*GOAL OF THE EXERCISE:* Among the records below, find the lines that contain "card" and copy each of them.

*RECORD SET:*

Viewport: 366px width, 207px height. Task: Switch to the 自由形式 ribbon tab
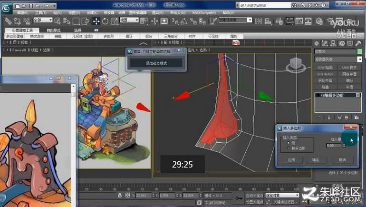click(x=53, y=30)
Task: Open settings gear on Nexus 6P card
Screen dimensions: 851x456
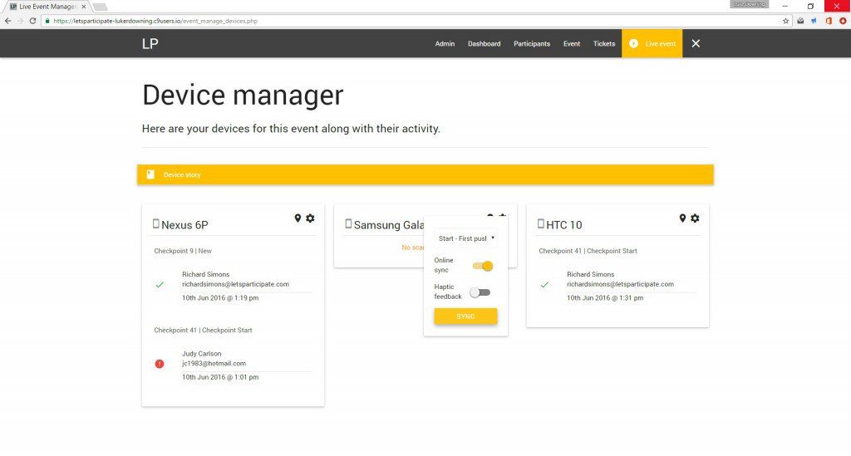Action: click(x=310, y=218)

==

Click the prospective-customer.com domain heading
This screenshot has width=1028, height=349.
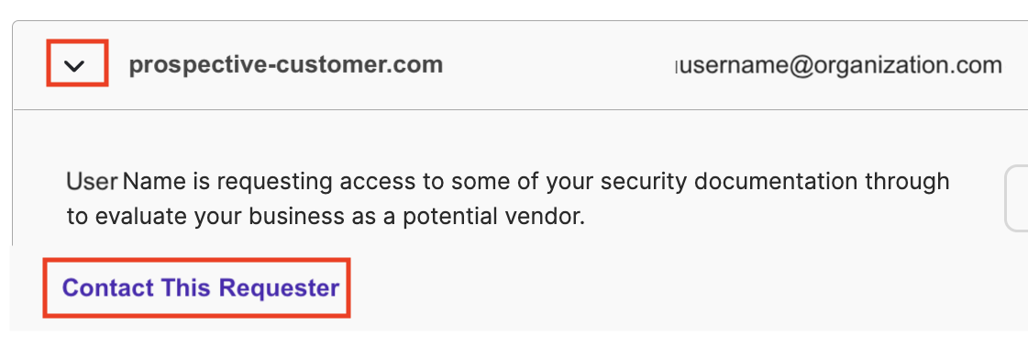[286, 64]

* * *

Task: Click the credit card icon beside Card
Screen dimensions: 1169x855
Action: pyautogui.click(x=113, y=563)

*WORKED SOLUTION:*
Task: Open settings gear on Nexus 6P card
Task: Click the credit card icon beside Card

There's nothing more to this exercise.